Eski sevgilim narsist olduğuma inandirmisti beni. Davranış ve düşünce bozukluklarım vardı, empatik düşünce yerine sempatik düşünce yapısına sahiptim. Utanç anında önce kapanır sonra suçlama yapardım. Empati yapamadığım için narsist olduğumu düşünen çok insan oldu. Şiddetsiz iletişim eğitimleri alıyorum, empatiyi hayatıma entegre etmeme, düşünce yapımı yeniden oluşturmama inanılmaz faydası oldu. Narsist de tüm psikolojik etiketler gibi aşağılayıcı ve tetikleyici geliyor bana. İnsanları rahatsız eden davranışlarım bir kelime ile tarif edilemez, bu bir etikettir, bu bir yargıdır. Etiket ve yargı içermeyen bir gözlem ile rahatsız olduğunuz konuyu içtenlikle dile getirirseniz karşı taraf sizinle empati kurup kendinin daha iyi bir versiyonu için eğitim/tedavi/öğreti alabilir. Eşim şiddetsiz iletişim bildiği, sözlerim ve davranışlarım arkasındaki gerçek ihtiyaçlarımı görebildiği için ona hayran kaldım ve ben de şiddetsiz iletişim öğrenmeye başladım. Doğru ile yanlışın ötesinde bir yer var, orada buluşalım.
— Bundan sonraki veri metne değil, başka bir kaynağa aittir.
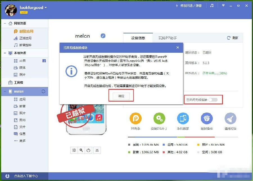Click the device restart power icon

coord(88,150)
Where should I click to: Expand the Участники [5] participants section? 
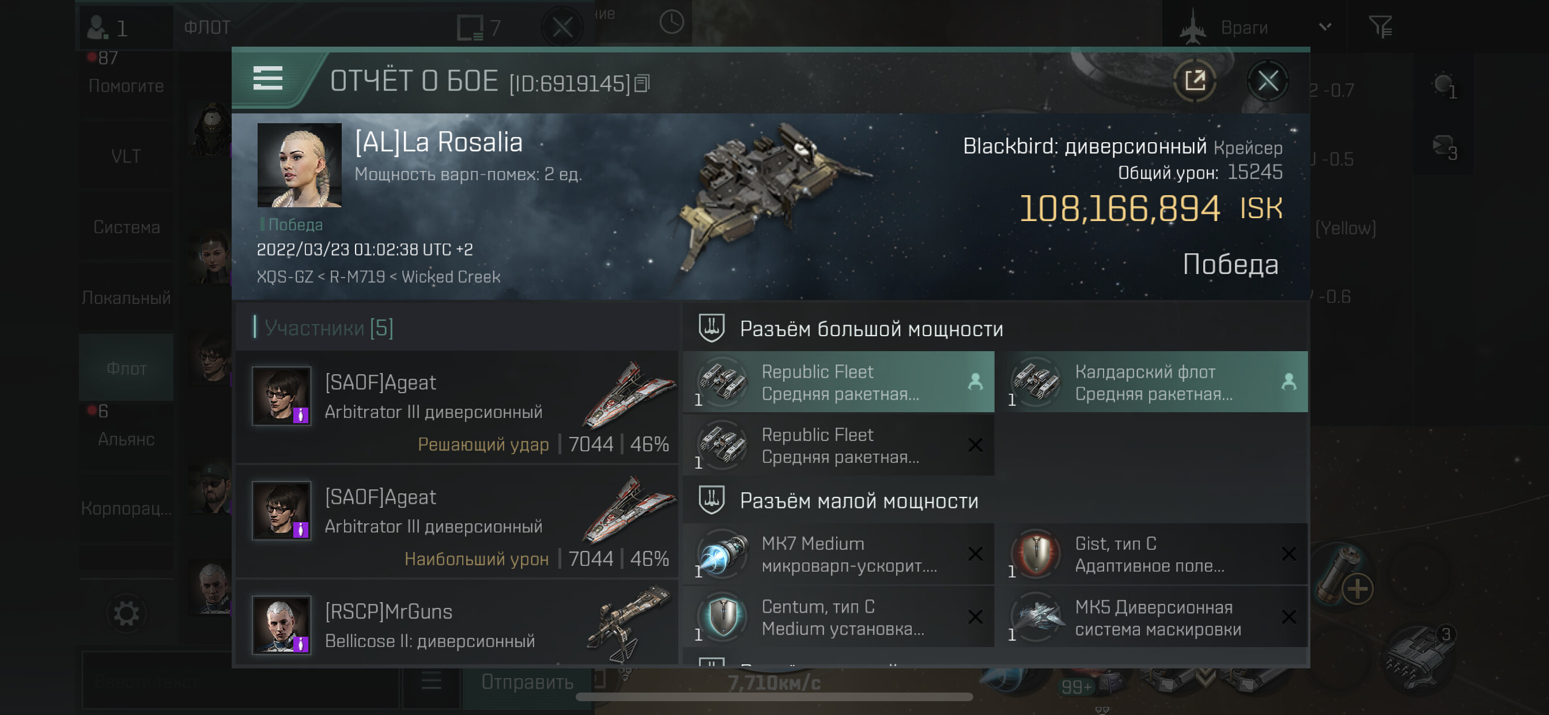pyautogui.click(x=328, y=327)
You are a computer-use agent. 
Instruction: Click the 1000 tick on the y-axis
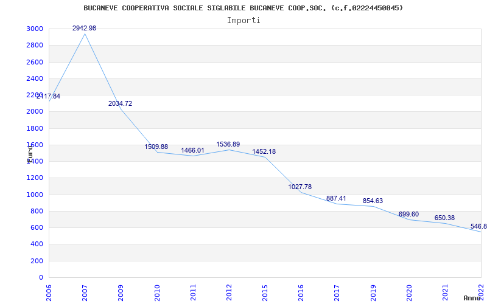35,195
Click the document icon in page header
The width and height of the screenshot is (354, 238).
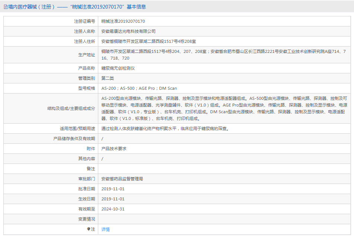(x=6, y=7)
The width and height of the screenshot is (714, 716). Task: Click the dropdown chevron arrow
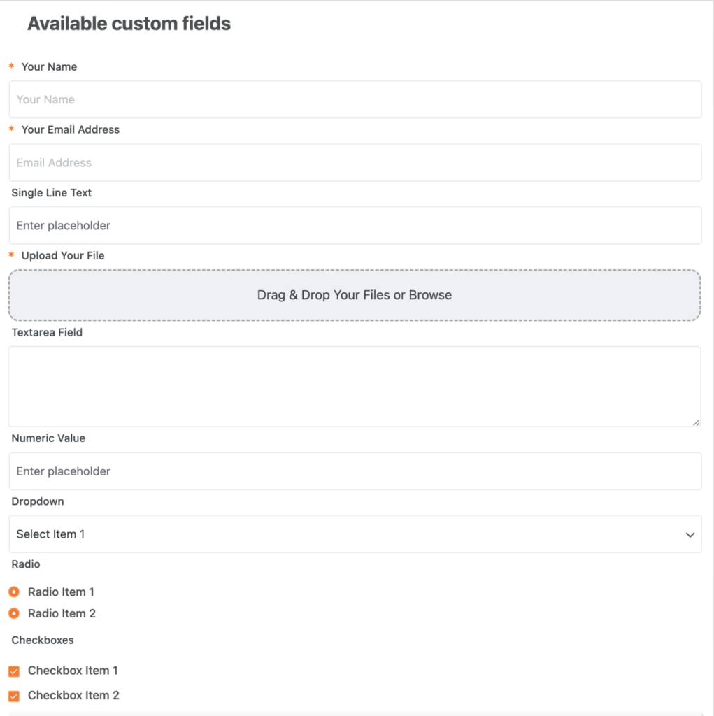pyautogui.click(x=690, y=535)
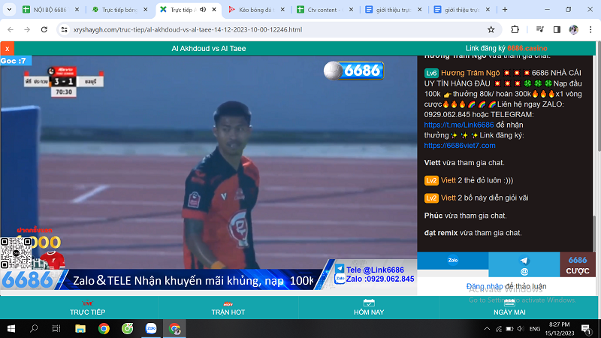
Task: Open File Explorer from the taskbar
Action: point(80,328)
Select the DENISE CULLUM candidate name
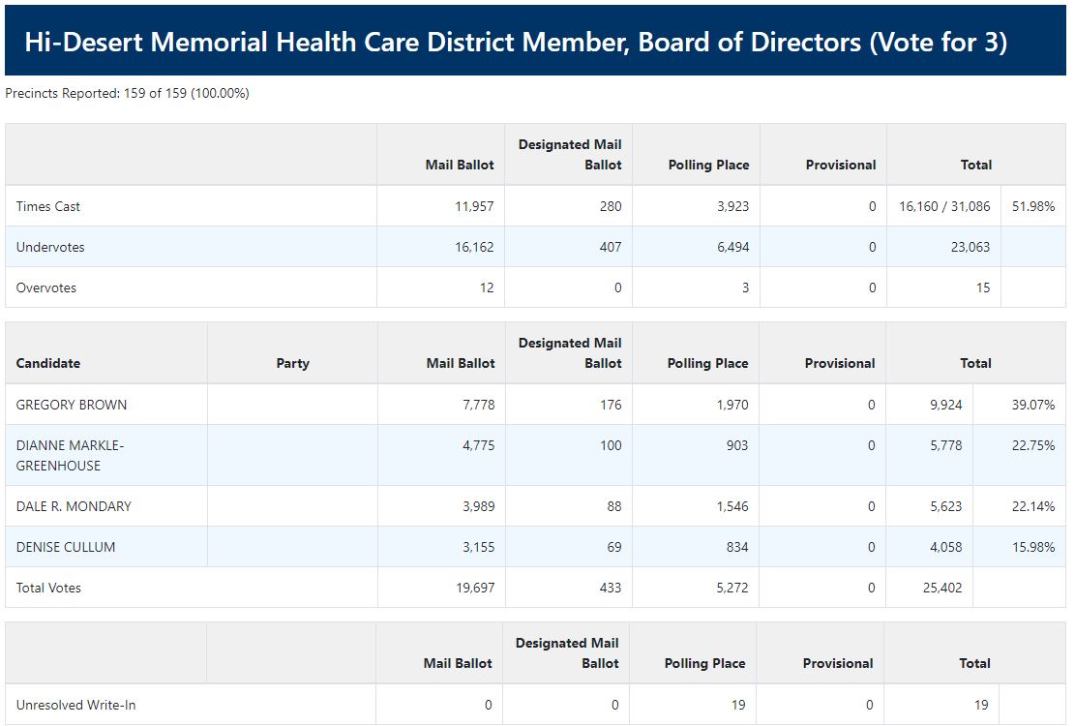The width and height of the screenshot is (1075, 726). 66,547
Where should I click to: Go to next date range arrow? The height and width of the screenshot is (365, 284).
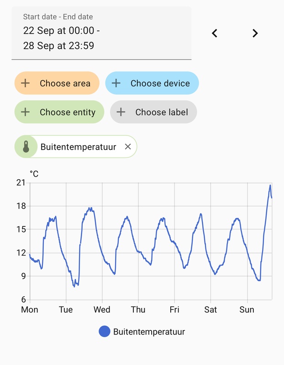click(x=255, y=33)
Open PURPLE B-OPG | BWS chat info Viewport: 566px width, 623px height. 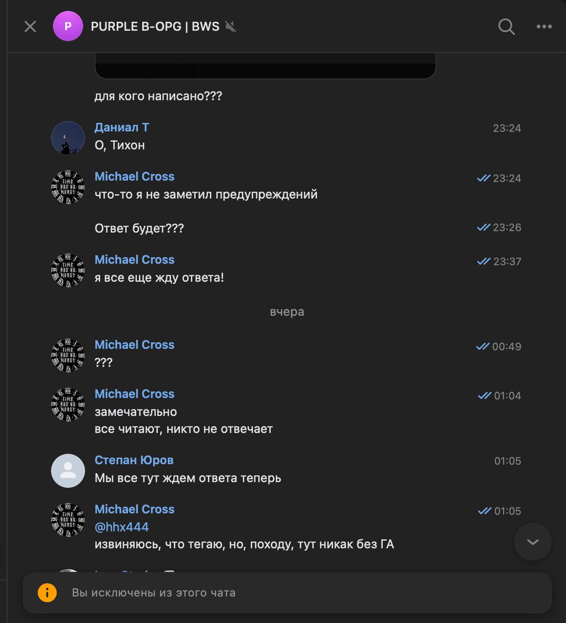pos(155,26)
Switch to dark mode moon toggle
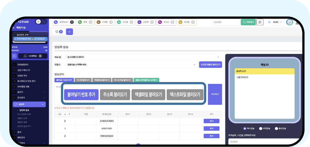This screenshot has width=310, height=147. pos(44,22)
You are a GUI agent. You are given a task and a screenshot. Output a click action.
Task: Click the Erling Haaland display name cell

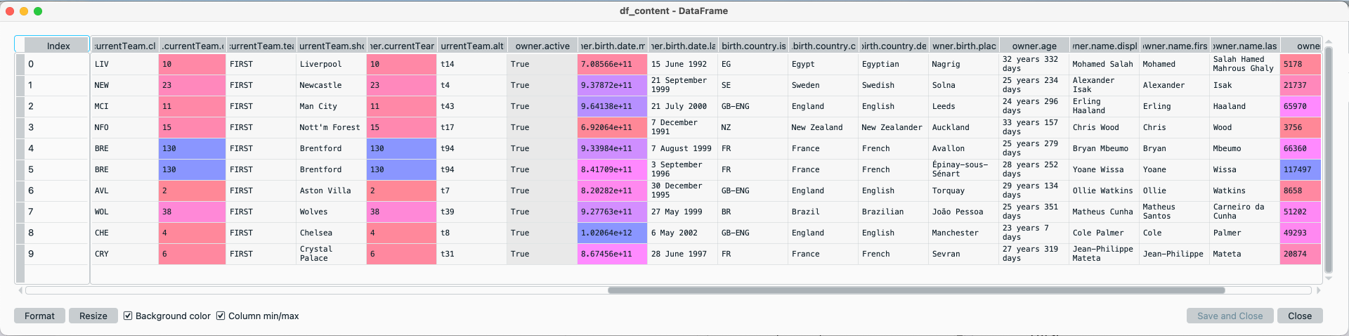(1104, 106)
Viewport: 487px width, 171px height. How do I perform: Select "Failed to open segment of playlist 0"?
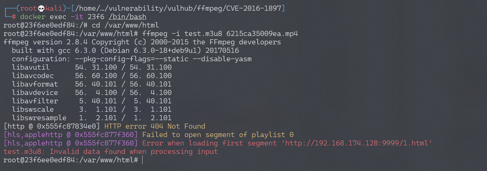click(x=218, y=135)
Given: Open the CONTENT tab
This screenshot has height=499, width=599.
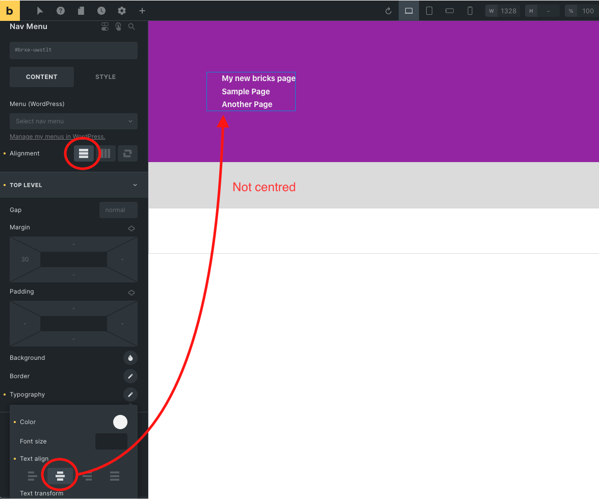Looking at the screenshot, I should point(41,76).
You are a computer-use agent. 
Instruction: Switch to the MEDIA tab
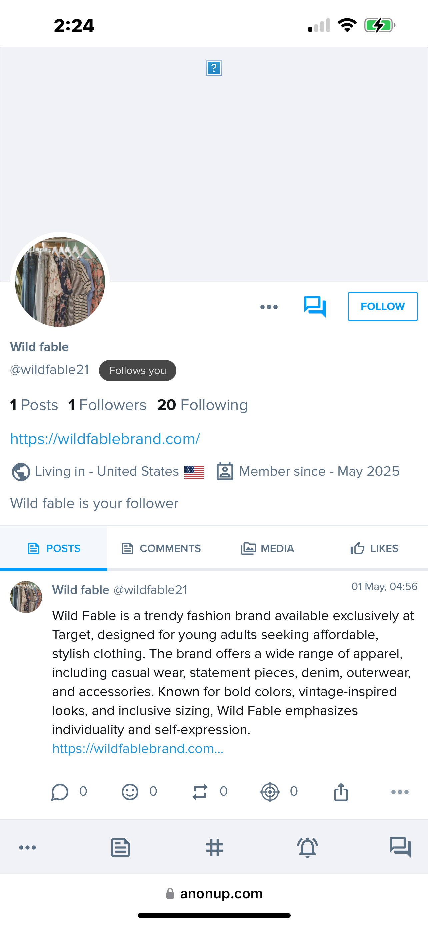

Bu arada bir parantez açmak istedim. Popülerleşen her türlü kavram, konsept, fikir eninde sonunda bir "halk arasında" kullanılan anlama sahip olup sınıflandırılmış bilimsel ya da ideolojik tanımının dışına çıkıyor. Engelli, özürlü gibi sözcükler ya da feminizm gibi ideolojiler yahut başka şeyler nihayet o kadar popülerleşiyor ki artık kavramın kendisinin ifade ettiği şeyler için kullanılmamaya başlanıyor.
Narsist sözcüğü de son zamanlarda olur olmaz kullanılmaya başlanmış olabilir, başlamasa da başlaması yakındır. Ne var ki bir de sözcüğün orjinalinde ifade ettiği çerçeve var. Diğer insanlar için çeşitli yönlerden zarar verici etkileri bulunan sınırları çizilmiş, gruplanmış bir kişilik bozukluğuna sahip insanları tanımlamak için kullanılıyor.
Bu açıdan birisi tarafından hatalı şekilde narsist olarak tanımlanmak, narsist kişiliğe sahip insanlara koşulsuz bir kabullenişle yaklaşmayı gerekli kılmıyor. Eşi, arkadaşı ya da bir dergideki anketle narsist olduğu söylenen kişi narsist olacak diye bir şey söz konusu değil. Zaten tam da bu yüzden "insanlara psikolog, psikiyatrist" muamelesi yapamayız. Hal buyken zaten kişiye "narsist olduğu için" değil, zarar verici davranışları için sınır çekilmeli eğer çekilecekse.
Ancak narsist terimi gittikçe günlük bir sözcük olmaya başladı. Bunun sonucunda ne olur? Muhtemelen ilerde bilimsel tanım değişir, narsist denmez ancak atıyorum; "B3 tipi kişilik" olarak tanımlanır ve gerçekte ifade ettiği anlam bu şekilde devam eder.
İnsanlara teşhis koymak yanlış ve yapılmaması gereken bir şey. Ancak burada sorulan birinin narsist olup olmadığına karar vermek değil zaten, tanımlanmış narsist tipine karşı ne yapılmasının uygun olduğu.